Prenatal vitamins contain harmful ingredients much of the time. Eat healthy fresh real food during pregnancy. Illustration by Nancy Margulies from the book, The Vaccine-Friendly Plan by Paul Thomas, M.D., and Jennifer Margulis, Ph.D.
Prenatal vitamins are not an insurance policy, eating real food is
A pregnant woman is willing to spend a lot of money on prenatal vitamins because she wants to give their baby the best start in life. But I think that money is better spent on healthy, fresh, organic food than on prenatal vitamins that may make you sick.
Food matters.
Your baby is what you eat.
The best nutritional insurance policy is for you and the whole family to eat healthy foods, including lots of fresh vegetables and fruits, high quality protein (like wild caught salmon, mercury-free fish, beans, nuts, eggs, and grass-fed, grass-finished meat), and healthy fats like avocados, olives, and oily fish.

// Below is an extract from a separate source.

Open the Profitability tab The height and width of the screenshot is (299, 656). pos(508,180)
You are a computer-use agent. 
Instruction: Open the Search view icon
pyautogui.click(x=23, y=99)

It’s good to eat fermented foods as well, like kimchi and fermented sauerkraut and plain whole-fat yogurt.
Choose crunchy vegetables over packaged junk food for snacks.
Skip the refined sugar, candy, and ice cream.
When you need a sugar fix or sweet treat, eat frozen fresh fruit, dates, and prunes.
Make your own banana ice-cream by blending frozen bananas with a few dates and some goat or almond milk.
Choose high quality organically grown food over junk
Skip the vitamins.
Buy high quality, healthy, fresh organic food with the money that you save.
If you feel like you absolutely need to take a prenatal vitamin, take one made from whole-food ingredients.
New Chapter prenatal vitamins were the only brand that didn’t make me sick.
Pay attention to your body.
If you feel worse after you take your prenatal vitamin, it may be the vitamins themselves that are making you sick.